* begin Data shown *

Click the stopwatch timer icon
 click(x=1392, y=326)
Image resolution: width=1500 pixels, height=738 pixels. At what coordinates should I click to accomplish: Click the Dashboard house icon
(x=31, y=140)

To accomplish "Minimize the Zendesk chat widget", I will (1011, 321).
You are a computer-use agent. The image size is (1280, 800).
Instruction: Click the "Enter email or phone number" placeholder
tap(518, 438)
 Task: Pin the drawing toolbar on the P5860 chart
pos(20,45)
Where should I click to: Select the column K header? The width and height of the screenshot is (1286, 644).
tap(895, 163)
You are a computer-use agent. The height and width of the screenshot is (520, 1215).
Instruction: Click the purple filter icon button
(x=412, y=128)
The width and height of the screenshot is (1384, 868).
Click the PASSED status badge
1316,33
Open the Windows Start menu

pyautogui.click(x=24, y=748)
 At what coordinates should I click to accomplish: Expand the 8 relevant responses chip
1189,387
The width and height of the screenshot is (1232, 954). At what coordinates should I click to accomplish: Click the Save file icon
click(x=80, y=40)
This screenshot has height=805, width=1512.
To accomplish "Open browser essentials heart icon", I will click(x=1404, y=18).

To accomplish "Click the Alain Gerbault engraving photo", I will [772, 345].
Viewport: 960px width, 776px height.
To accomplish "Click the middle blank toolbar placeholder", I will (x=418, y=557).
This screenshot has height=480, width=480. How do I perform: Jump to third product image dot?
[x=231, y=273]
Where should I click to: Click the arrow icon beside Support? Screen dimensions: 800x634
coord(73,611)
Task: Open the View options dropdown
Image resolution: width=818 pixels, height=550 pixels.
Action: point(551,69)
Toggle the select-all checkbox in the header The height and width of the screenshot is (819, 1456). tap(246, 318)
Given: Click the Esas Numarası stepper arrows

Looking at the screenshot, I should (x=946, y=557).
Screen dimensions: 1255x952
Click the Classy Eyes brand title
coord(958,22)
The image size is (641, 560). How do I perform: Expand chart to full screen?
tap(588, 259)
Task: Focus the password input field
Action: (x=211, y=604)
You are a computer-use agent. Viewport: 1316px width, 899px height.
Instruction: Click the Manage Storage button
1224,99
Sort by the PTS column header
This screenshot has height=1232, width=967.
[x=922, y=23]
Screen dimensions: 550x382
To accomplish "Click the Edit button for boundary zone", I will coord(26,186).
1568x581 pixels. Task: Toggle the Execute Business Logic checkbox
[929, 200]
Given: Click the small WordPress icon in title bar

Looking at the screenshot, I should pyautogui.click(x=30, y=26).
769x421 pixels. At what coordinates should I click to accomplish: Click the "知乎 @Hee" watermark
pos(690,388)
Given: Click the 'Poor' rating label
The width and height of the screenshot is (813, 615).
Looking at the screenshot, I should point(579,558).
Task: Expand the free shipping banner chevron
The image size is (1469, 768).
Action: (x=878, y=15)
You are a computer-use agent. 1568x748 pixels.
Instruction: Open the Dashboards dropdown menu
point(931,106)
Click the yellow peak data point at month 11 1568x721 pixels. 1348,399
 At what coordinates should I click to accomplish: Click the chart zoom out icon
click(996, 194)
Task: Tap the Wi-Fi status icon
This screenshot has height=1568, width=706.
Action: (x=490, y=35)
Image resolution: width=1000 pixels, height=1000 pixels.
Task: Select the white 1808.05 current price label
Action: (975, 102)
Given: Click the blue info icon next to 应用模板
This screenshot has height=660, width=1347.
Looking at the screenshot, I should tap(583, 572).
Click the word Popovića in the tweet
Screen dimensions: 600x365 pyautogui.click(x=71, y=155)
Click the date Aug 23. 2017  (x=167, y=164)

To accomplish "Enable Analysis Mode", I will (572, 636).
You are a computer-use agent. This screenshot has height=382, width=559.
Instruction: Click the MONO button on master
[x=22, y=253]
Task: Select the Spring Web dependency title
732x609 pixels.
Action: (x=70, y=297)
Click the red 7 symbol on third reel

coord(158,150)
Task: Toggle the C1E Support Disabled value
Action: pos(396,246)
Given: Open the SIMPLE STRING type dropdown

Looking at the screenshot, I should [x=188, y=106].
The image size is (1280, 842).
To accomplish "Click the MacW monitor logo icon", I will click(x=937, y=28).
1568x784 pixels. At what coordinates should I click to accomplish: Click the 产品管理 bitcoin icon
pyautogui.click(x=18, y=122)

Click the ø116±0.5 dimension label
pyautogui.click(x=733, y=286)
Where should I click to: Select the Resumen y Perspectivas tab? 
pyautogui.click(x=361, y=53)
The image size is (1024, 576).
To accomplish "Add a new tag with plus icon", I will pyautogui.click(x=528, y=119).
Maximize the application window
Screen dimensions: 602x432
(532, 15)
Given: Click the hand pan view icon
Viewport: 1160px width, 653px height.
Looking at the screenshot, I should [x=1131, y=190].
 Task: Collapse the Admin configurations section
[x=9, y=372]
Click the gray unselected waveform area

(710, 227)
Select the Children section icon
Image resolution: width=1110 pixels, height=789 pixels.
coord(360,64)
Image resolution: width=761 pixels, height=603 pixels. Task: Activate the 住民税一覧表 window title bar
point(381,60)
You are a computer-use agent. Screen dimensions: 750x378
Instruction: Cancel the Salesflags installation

* end Data shown *

## Aim:
Copy out the data above word for word, beginning at the line containing "Screen dimensions: 550x382" and ending with the line containing "will click(x=937, y=28).", both of those lines included.

## Expected answer:
Screen dimensions: 550x382
To accomplish "Click the Edit button for boundary zone", I will coord(26,186).
1568x581 pixels. Task: Toggle the Execute Business Logic checkbox
[929, 200]
Given: Click the small WordPress icon in title bar

Looking at the screenshot, I should pyautogui.click(x=30, y=26).
769x421 pixels. At what coordinates should I click to accomplish: Click the "知乎 @Hee" watermark
pos(690,388)
Given: Click the 'Poor' rating label
The width and height of the screenshot is (813, 615).
Looking at the screenshot, I should point(579,558).
Task: Expand the free shipping banner chevron
The image size is (1469, 768).
Action: (x=878, y=15)
You are a computer-use agent. 1568x748 pixels.
Instruction: Open the Dashboards dropdown menu
point(931,106)
Click the yellow peak data point at month 11 1568x721 pixels. 1348,399
 At what coordinates should I click to accomplish: Click the chart zoom out icon
click(996, 194)
Task: Tap the Wi-Fi status icon
This screenshot has height=1568, width=706.
Action: (x=490, y=35)
Image resolution: width=1000 pixels, height=1000 pixels.
Task: Select the white 1808.05 current price label
Action: (975, 102)
Given: Click the blue info icon next to 应用模板
This screenshot has height=660, width=1347.
Looking at the screenshot, I should tap(583, 572).
Click the word Popovića in the tweet
Screen dimensions: 600x365 pyautogui.click(x=71, y=155)
Click the date Aug 23. 2017  (x=167, y=164)

To accomplish "Enable Analysis Mode", I will (572, 636).
You are a computer-use agent. This screenshot has height=382, width=559.
Instruction: Click the MONO button on master
[x=22, y=253]
Task: Select the Spring Web dependency title
732x609 pixels.
Action: (x=70, y=297)
Click the red 7 symbol on third reel

coord(158,150)
Task: Toggle the C1E Support Disabled value
Action: pos(396,246)
Given: Open the SIMPLE STRING type dropdown

Looking at the screenshot, I should [x=188, y=106].
The image size is (1280, 842).
To accomplish "Click the MacW monitor logo icon", I will click(x=937, y=28).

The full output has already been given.